I think that the outcome of all of this has to be that it is easier to race "a light spirit" than "light." This actually makes sense to me from a physics perspective, since a light spirit represents something a bit more specific and coherent.

I think that it's important to remember that miracles are supposed to be honest. So it's OK with me if you have to actually be racing a light spirit for this to come into play. It's OK with me to say, any time you simply want to beat a laser to the end of a track, "that seems to be outside the scope of Aspect 3."

So we're assuming that what you actually want is to beat a light spirit. It warms up next to you on the track. It's wearing an orange headband and jogging shorts and maybe an E=mc^2 top with a picture of frizzy-headed Light Einstein. The starting gun fires. It uses a level 6 action with 5 Edge or whatever to win the race. And you use Aspect 3.

Naturally you have to stay focused on the Mythic World. If you weren't focused on the Mythic World then your "beat light" concept becomes incoherent.

So it zips off and you run after it. And it seems impossible to beat it to the end, but you have time to race in because time is weird in the Mythic World. You push harder and harder. Pretty soon it's looking back over its shoulder going, "WHAT IS THIS A HUMAN CAN'T CATCH MEEEE." And it speeds up. Because … because it's racing, OK? It's using its "Light Speed: Faster than you Think" Chi technique.

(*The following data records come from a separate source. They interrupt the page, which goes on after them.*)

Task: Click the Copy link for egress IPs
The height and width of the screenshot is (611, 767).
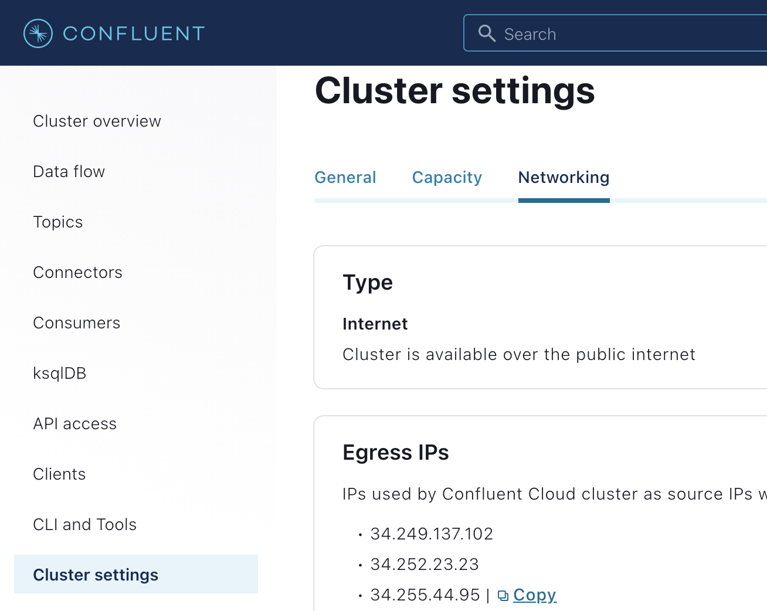Action: (534, 595)
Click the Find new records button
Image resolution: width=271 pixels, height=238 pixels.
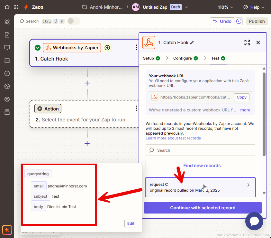[200, 166]
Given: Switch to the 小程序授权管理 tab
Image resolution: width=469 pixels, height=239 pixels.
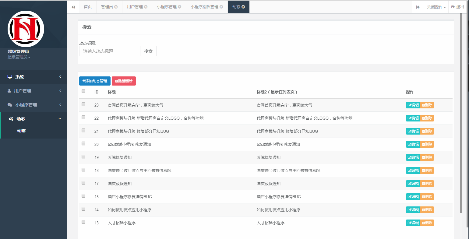Looking at the screenshot, I should tap(205, 6).
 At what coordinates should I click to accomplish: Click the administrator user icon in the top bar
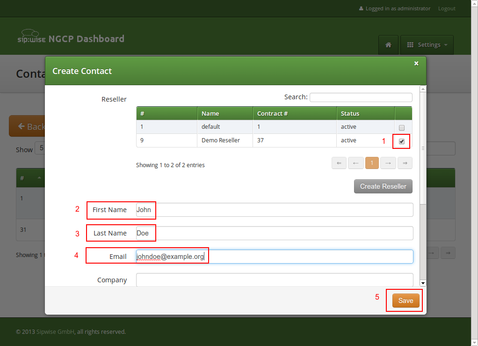pos(361,8)
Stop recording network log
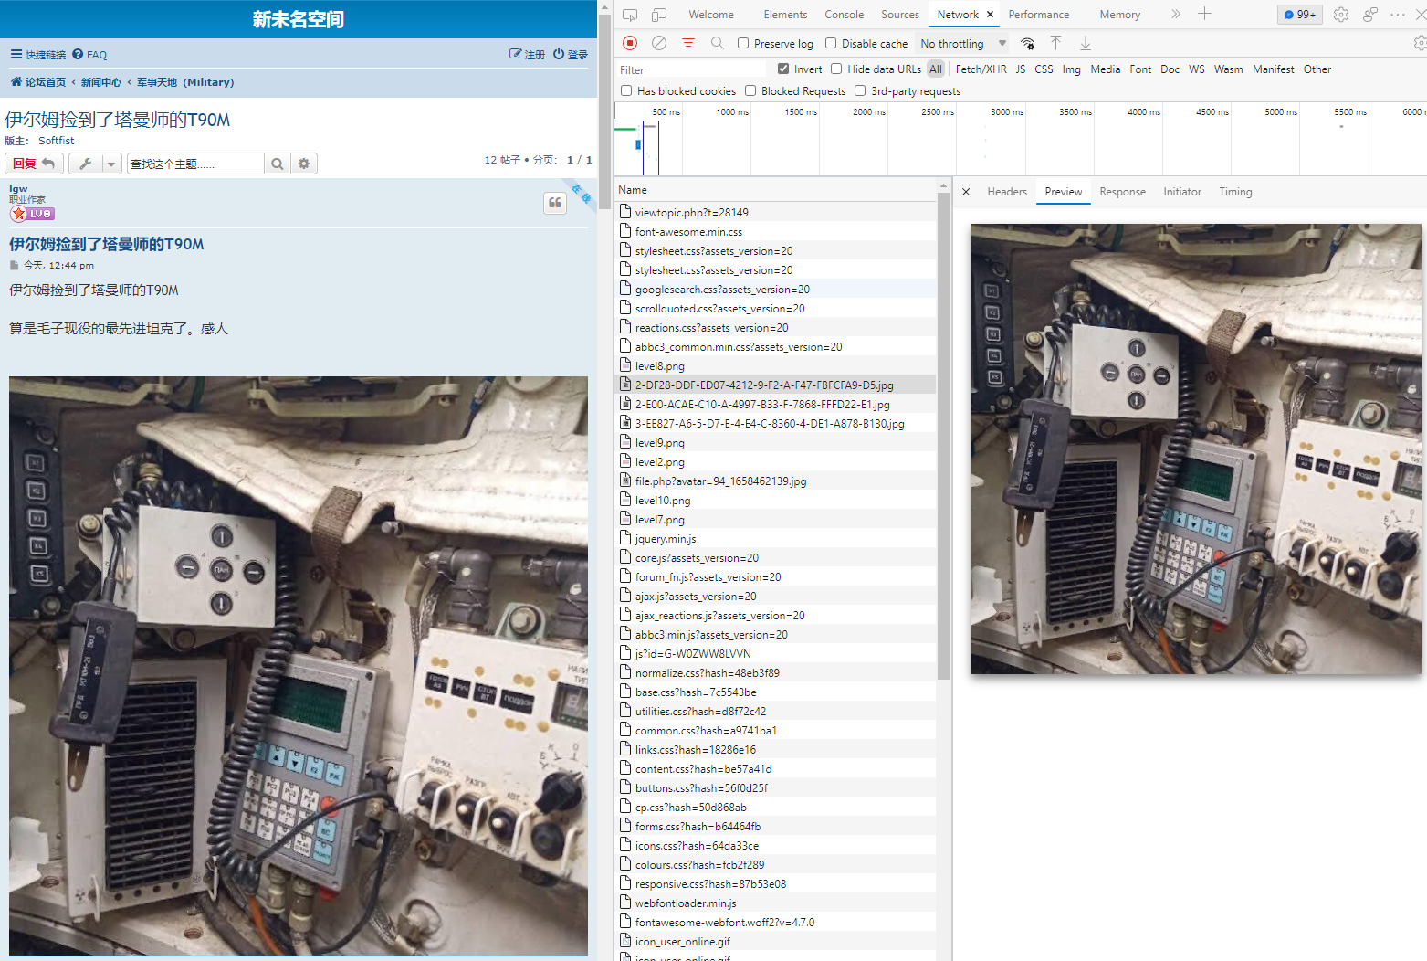This screenshot has width=1427, height=961. click(x=630, y=43)
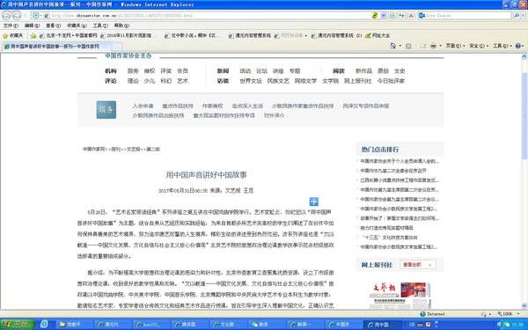Screen dimensions: 528x330
Task: Open the 查看全部 dropdown beside 网上报刊社
Action: coord(417,265)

And you push even harder. And it's screaming, "THIS IS IMPOSSIBLE." And then, just at the finish line, you pull ahead.

All the physicists who are watching from the mundane world and attempting to track that coherent bit of light that you were racing go, "Oh my God you were right a strong racing intent can entangle with the behavior of a defined light stream. Half of us are going to go commit suicide and the other half are going to become mad scientists now. Our graduate students, meanwhile, will get laughed out of academia. I hope you are happy. We certainly are."

They are being serious. This makes them very happy, but it will ruin their lives.

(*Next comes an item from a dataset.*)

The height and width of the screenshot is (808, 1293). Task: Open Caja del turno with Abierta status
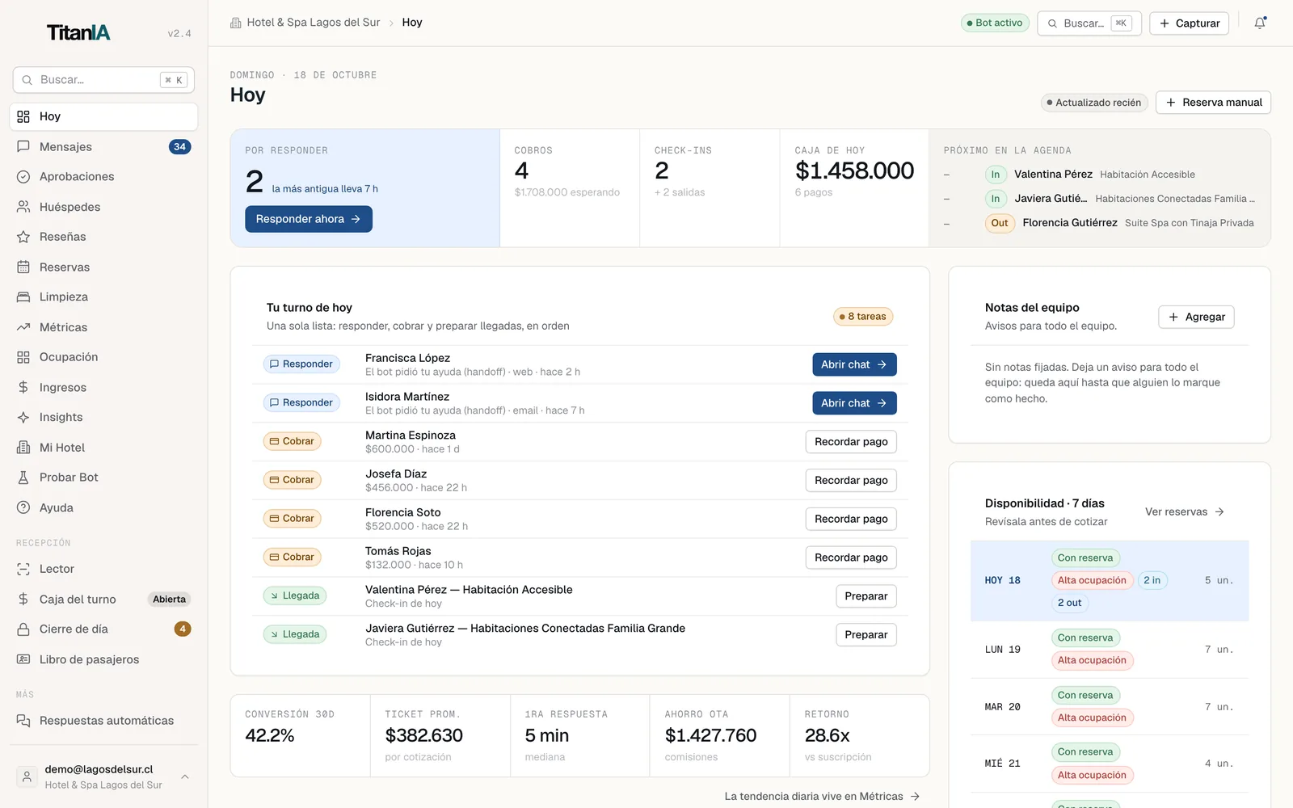pos(103,599)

You say, "But wait — I wasn't trying to beat 'a coherent segment of light,' was I? Shouldn't I have been faster than all light? Shouldn't I have been visible beating a laser beam down the track, or gotten there and had everything be dark, or run so fast as to turn invisible, or something?"

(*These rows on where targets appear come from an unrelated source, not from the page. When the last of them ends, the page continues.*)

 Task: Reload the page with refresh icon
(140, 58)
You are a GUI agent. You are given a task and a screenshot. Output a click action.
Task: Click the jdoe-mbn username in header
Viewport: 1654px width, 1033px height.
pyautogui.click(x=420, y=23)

And the answer, of course, is no, because if you wanted to do that, you would have used Aspect 6. You wanted to beat that light spirit in a race. You didn't want to run faster than c. You wanted to run faster than that light guy over there.

Maybe you even wanted to run faster than all of these light guys, in which case you have in fact done something really freaky — made the light image of the place you started running from lag behind you by racing — but seriously, remember that that cannot have been what you were trying to do, even indirectly, even as a player. You may have outrun all of the light but you can't turn around and say, "Well, now that is my new technique," because if you try to do that you will fail. It isn't something you can do. It's a cool special effect that the HG comes up with to describe what you can do.

The weirdness here mostly comes from the Prosaic/Mythic World thing, which says, in fact, that it's not just Aspect — in fact, many of the world's best athletes if they were willing to practically kill themselves (spending 8 Will) for it could do the same. That's the magic of will, for humans, and the magic of flawless perfection, for you.

More generally, remember that Aspect 3 isn't "you win mundane conflicts." Aspect 3 is "you do perfected mortal things. By the way, this automatically trumps any mundane action that it can oppose." You're supposed to be interested in kicking around what this means, but that doesn't mean that the HG has to wait for a totally satisfactory explanation that everyone agrees with before making a ruling. The ruling in a given case, like an incident that goes into a Project circle, is part of how you figure these things out.